皮革检测鉴定的市场需求缺口巨大, 不同种类皮革, 尤其是不同种类真皮革无损、 无标记检测具有重要的应用价值。 利用太赫兹时域光谱技术系统地测试了不同种类真皮革和人工革的太赫兹透射光谱, 计算了不同真皮革和人工革的太赫兹吸收系数和折射率。 在0.2~1.5 THz范围内, 不同种类皮革的太赫兹吸收系数和折射率数值大小具有明显差异, 真皮革大于人工革; 且真皮革中, 爬行类皮革>鱼类皮革>哺乳类皮革。 进一步地, 猪、 牛、 羊真皮革在25~80 ℃加热过程中太赫兹时域光谱振幅变化均在60 ℃左右出现拐点, 而人工革无拐点; 且猪、 牛、 羊真皮革变化趋势各异。 为了验证皮革太赫兹光谱产生差异的原因, 首先对代表性皮革牛皮革、 人造革和合成革的主要组成成分牛皮胶原蛋白、 聚氯乙烯（PVC）和聚氨酯（PU）进行了太赫兹光谱测试, 牛皮胶原蛋白的太赫兹吸收系数和折射率大于聚氯乙烯和聚氨酯; 并且在25~80 ℃加热过程中胶原蛋白出现变化拐点, 而聚氯乙烯无。 实验结果显示, 皮革主要组成成分的太赫兹光谱特征的数值差异和变化趋势与对应皮革相同, 表明不同种类皮革间差异性的太赫兹光谱特征主要来源于其组成成分的不同。 基于此, 太赫兹光谱技术有望用于皮革的快速、 准确、 无损、 无标记检测, 用于区分不同种类真皮革和人工革, 尤其是分辨来源于爬行动物、 哺乳动物和鱼类的真皮革。

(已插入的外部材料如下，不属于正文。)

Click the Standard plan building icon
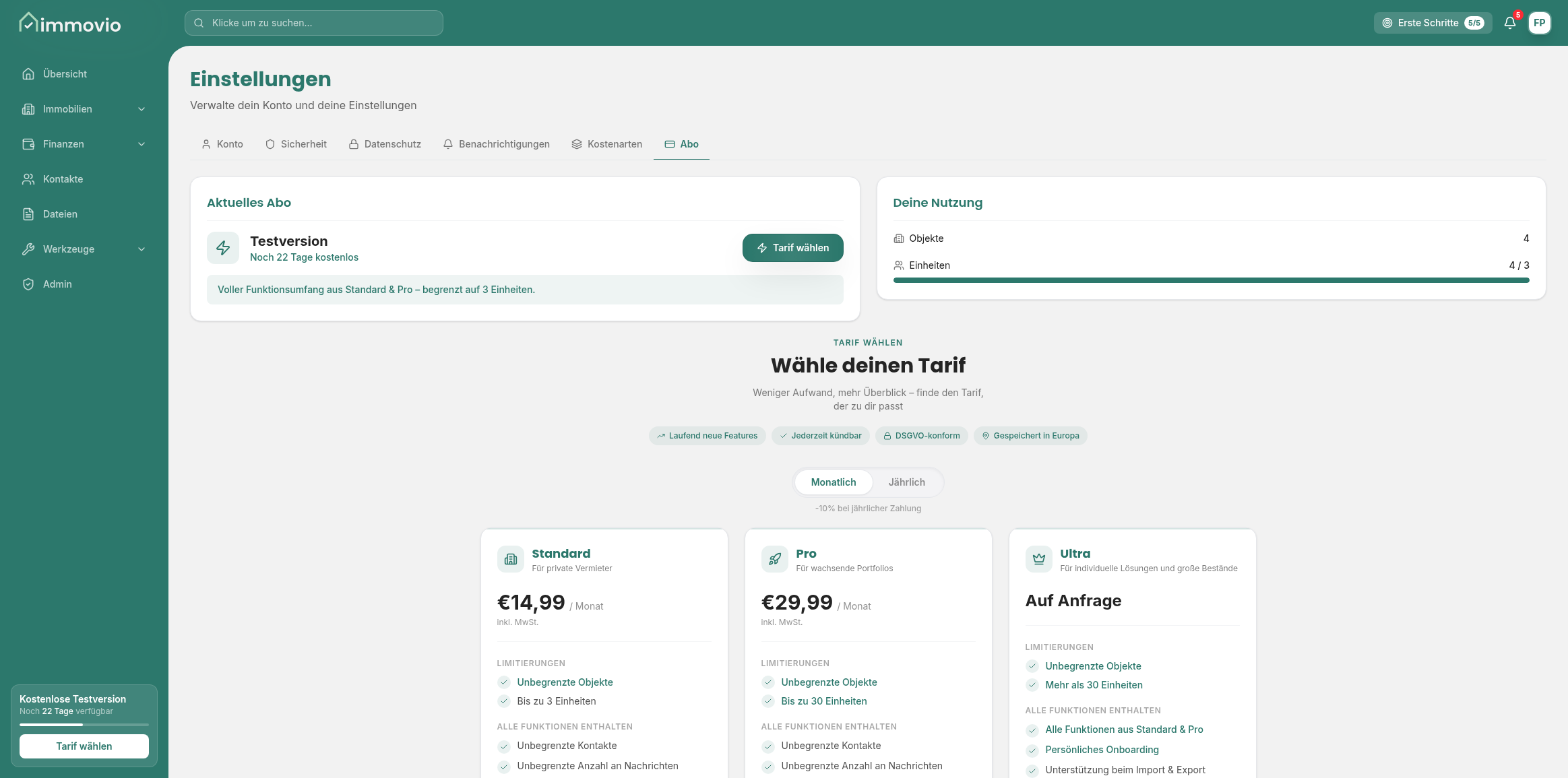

A huge demand and supply gap existed in the market about leather identification. The nondestructive detection method of different kinds of leather, especially different kinds of natural leather, has important application value. The terahertz (THz) transmission spectra of different kinds of natural leather and artificial leather have been systematically investigated and compared by THz time-domain spectroscopy (THz-TDS). In the range of 0.2 to 1.5 THz, the THz absorption coefficient and refractive index of natural leather are generally greater than those of artificial leather, and those of reptile leather, fish leather and mammal leather gradually decreased. There existed a turning point at about 60 ℃ in the amplitude change of THz time-domain spectroscopic curve during the heating process of natural leather from 25 to 80 ℃ with different variation tendency to pigskin, cowhide and sheepskin respectively, while it is absent to artificial leather. Further, the THz spectrum feathers of major components of leather, collagen, Polyvinyl chloride (PVC) and Polyurethane (PU) have been characterized to verify the cause of the difference of leather THz spectrum. The THz absorption coefficient and refractive index of collagen are greater than those of PVC and PU. The inflection point appears to collagen, but not to PVC during the same heating process. The characteristics of the THz spectrum of the composition of leather, collagen, PVC and PU have the similar numerical trends and changes, which indicates that the difference of the THz spectrum between different kinds of leather is mainly due to the difference in its composition. The work illustrates that the THz-TDS could be used to label-free distinguish artificial leather from natural leather and differentiate varieties of natural leathers from reptiles, mammals and fish.